_Set problem_
In the part of the records that opens with the line containing "The height and width of the screenshot is (725, 1568)." and closes with the line containing "I will point(576,398).", rename every "How do I perform" to "How can I perform". Give only that part again, leaving everything else unchanged.

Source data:
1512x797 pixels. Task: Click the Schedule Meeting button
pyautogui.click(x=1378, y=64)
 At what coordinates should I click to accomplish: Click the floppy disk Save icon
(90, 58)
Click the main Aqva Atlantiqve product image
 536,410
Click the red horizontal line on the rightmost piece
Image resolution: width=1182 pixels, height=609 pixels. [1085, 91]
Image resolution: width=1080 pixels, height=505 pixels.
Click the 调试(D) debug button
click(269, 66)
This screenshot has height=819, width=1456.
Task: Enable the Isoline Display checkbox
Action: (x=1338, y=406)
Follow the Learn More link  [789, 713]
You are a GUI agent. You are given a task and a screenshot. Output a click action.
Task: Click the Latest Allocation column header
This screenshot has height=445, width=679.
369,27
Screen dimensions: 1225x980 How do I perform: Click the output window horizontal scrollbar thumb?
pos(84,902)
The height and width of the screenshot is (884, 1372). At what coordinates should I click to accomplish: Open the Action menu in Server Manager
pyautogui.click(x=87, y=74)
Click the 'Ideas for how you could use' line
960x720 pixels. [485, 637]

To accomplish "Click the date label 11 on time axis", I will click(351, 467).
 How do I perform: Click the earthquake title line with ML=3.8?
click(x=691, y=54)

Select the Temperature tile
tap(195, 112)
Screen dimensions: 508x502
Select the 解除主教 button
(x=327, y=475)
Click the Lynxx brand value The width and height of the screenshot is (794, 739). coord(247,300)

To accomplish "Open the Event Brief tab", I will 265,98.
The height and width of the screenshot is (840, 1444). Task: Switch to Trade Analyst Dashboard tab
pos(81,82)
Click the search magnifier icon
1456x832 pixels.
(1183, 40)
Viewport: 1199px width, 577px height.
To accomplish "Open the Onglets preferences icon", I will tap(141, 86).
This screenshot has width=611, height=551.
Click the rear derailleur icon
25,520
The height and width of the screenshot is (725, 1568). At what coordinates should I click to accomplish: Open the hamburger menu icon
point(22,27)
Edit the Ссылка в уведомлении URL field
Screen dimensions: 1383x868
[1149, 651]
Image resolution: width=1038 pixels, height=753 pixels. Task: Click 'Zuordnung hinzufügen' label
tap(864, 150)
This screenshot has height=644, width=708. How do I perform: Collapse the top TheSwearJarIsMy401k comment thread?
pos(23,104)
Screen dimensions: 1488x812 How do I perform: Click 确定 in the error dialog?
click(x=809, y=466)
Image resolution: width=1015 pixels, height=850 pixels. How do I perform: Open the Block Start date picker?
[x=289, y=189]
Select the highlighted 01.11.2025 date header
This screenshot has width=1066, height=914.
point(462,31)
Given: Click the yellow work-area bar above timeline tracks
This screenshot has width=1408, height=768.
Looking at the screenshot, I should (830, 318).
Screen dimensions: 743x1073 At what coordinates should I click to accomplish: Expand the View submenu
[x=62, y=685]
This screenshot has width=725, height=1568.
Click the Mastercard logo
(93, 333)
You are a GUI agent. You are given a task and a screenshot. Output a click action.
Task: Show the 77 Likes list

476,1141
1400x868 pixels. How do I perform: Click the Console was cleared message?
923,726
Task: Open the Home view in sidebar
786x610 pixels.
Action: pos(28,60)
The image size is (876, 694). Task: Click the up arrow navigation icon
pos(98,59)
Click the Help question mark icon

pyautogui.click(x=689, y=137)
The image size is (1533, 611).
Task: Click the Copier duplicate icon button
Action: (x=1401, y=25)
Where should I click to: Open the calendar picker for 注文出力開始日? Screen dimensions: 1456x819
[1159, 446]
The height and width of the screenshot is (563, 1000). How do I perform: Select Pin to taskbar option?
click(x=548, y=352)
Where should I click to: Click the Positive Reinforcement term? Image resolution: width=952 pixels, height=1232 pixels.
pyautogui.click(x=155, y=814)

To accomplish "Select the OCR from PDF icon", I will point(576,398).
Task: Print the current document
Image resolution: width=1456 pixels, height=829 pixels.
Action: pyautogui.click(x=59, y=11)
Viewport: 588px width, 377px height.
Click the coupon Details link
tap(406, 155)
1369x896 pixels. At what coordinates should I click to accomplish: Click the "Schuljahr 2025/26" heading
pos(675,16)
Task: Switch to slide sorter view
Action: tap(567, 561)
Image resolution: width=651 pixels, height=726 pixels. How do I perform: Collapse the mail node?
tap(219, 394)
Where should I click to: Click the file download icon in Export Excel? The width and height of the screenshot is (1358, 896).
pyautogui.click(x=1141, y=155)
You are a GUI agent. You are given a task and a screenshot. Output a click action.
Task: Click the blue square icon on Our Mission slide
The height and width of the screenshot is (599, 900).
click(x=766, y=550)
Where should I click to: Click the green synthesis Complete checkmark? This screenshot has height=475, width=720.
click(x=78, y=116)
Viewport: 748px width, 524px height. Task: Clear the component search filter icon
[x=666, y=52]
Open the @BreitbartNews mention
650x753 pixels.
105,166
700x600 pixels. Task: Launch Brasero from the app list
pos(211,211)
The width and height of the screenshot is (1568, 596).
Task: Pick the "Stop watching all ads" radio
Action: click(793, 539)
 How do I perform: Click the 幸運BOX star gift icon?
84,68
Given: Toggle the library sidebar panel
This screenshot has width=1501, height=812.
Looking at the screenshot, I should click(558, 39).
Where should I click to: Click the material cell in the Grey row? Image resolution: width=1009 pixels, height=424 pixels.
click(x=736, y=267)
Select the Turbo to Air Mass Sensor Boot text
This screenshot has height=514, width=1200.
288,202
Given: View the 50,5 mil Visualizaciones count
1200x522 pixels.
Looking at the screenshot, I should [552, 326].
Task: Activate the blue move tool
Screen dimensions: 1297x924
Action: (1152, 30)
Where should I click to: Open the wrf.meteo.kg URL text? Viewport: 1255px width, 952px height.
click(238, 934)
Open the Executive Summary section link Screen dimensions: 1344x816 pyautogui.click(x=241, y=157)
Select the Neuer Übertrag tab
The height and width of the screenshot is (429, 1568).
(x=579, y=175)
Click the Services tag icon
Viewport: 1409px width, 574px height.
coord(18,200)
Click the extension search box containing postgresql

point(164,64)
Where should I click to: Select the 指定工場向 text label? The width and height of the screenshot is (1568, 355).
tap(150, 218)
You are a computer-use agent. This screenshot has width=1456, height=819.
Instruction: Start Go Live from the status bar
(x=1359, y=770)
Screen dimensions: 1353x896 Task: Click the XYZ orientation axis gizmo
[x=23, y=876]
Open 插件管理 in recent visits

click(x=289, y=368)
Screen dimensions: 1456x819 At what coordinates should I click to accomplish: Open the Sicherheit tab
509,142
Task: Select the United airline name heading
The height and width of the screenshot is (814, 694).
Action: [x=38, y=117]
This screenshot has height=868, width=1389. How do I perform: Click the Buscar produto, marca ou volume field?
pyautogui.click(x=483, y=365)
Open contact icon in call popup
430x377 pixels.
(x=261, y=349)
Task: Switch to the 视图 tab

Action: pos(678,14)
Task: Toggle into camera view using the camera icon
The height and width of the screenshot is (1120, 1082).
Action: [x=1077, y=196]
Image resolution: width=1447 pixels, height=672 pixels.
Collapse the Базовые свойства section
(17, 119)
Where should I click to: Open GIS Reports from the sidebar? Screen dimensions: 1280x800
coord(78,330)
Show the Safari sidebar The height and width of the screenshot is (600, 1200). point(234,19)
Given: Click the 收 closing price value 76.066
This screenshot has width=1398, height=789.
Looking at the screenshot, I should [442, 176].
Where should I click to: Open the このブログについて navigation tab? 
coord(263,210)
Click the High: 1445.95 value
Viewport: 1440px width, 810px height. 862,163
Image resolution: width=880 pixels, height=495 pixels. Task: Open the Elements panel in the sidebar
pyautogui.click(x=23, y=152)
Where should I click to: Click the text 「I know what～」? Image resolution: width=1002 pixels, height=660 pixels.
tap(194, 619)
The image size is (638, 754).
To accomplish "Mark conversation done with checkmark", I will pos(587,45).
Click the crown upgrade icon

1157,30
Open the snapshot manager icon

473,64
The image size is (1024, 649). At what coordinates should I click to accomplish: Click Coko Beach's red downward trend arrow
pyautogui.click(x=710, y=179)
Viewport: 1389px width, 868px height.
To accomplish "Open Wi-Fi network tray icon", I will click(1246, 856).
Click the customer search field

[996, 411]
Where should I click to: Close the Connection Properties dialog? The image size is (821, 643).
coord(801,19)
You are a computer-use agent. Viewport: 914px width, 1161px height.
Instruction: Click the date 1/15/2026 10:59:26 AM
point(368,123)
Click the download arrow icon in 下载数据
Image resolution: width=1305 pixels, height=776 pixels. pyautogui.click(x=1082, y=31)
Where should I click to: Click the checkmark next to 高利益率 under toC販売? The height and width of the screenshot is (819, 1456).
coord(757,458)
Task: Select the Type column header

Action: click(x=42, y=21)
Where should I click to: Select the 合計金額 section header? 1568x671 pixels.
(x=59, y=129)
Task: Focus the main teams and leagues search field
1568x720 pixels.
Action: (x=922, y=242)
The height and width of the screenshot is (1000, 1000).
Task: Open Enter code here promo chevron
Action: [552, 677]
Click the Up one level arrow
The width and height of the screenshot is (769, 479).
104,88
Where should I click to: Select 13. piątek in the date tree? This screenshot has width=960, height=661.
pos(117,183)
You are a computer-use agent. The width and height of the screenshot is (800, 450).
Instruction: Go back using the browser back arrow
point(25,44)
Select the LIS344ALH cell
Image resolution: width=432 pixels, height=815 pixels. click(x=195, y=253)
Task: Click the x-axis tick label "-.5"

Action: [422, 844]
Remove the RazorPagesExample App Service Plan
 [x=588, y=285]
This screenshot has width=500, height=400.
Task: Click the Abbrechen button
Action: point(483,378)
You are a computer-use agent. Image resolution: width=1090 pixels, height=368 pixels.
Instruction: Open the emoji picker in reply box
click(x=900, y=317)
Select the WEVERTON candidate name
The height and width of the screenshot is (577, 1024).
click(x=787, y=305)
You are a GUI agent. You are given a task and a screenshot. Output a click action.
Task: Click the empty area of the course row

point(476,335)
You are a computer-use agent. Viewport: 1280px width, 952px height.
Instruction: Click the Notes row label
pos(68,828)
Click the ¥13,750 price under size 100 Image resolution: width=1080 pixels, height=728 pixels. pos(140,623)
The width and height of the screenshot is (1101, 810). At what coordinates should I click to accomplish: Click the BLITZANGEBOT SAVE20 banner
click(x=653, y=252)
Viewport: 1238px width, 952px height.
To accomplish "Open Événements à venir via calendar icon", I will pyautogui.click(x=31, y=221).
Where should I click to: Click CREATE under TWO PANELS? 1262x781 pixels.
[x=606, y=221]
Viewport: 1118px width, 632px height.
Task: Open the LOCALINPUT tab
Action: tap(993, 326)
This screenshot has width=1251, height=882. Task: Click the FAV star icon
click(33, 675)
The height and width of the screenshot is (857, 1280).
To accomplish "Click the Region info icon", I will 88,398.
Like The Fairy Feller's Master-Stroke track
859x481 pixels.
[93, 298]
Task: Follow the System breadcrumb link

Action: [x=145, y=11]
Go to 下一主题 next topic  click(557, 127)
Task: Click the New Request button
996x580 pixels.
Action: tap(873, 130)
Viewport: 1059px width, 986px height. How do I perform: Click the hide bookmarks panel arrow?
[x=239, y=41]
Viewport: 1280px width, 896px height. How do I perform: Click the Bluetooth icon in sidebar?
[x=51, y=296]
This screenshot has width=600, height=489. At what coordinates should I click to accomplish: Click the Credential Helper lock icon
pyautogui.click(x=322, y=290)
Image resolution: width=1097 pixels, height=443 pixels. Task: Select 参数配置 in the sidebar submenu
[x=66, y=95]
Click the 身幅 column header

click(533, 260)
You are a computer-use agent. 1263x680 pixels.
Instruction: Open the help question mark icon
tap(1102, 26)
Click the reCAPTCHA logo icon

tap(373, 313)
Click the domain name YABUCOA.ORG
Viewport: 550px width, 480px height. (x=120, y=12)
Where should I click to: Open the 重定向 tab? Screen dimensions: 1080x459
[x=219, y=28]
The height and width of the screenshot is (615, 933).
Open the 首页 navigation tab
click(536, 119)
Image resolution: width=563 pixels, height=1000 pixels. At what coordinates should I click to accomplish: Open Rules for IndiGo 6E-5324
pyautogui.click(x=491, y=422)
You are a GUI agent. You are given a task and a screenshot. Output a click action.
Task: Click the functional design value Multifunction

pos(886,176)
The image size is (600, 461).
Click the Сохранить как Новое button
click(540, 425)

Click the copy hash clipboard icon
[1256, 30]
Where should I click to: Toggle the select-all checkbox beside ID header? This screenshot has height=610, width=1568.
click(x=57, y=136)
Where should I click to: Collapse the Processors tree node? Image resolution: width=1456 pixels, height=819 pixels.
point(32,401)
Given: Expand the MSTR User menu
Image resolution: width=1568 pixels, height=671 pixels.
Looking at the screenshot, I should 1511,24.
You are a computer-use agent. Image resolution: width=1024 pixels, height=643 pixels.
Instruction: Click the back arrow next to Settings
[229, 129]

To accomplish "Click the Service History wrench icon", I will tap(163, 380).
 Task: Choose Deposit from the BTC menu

_Answer to the task_
The height and width of the screenshot is (725, 1568). At what coordinates should I click to accomplish: Open the hamburger menu icon
point(22,27)
Edit the Ссылка в уведомлении URL field
Screen dimensions: 1383x868
[1149, 651]
Image resolution: width=1038 pixels, height=753 pixels. Task: Click 'Zuordnung hinzufügen' label
tap(864, 150)
This screenshot has height=644, width=708. How can I perform: Collapse the top TheSwearJarIsMy401k comment thread?
pos(23,104)
Screen dimensions: 1488x812 How can I perform: Click 确定 in the error dialog?
click(x=809, y=466)
Image resolution: width=1015 pixels, height=850 pixels. How can I perform: Open the Block Start date picker?
[x=289, y=189]
Select the highlighted 01.11.2025 date header
This screenshot has width=1066, height=914.
point(462,31)
Given: Click the yellow work-area bar above timeline tracks
This screenshot has width=1408, height=768.
Looking at the screenshot, I should (830, 318).
Screen dimensions: 743x1073 At what coordinates should I click to accomplish: Expand the View submenu
[x=62, y=685]
This screenshot has width=725, height=1568.
Click the Mastercard logo
(93, 333)
You are a GUI agent. You are given a task and a screenshot. Output a click action.
Task: Show the 77 Likes list

476,1141
1400x868 pixels. How can I perform: Click the Console was cleared message?
923,726
Task: Open the Home view in sidebar
786x610 pixels.
Action: pos(28,60)
The image size is (876, 694). Task: Click the up arrow navigation icon
pos(98,59)
Click the Help question mark icon

pyautogui.click(x=689, y=137)
The image size is (1533, 611).
Task: Click the Copier duplicate icon button
Action: (x=1401, y=25)
Where should I click to: Open the calendar picker for 注文出力開始日? Screen dimensions: 1456x819
[1159, 446]
The height and width of the screenshot is (563, 1000). How can I perform: Select Pin to taskbar option?
click(x=548, y=352)
Where should I click to: Click the Positive Reinforcement term? Image resolution: width=952 pixels, height=1232 pixels.
pyautogui.click(x=155, y=814)

To accomplish "Select the OCR from PDF icon", I will point(576,398).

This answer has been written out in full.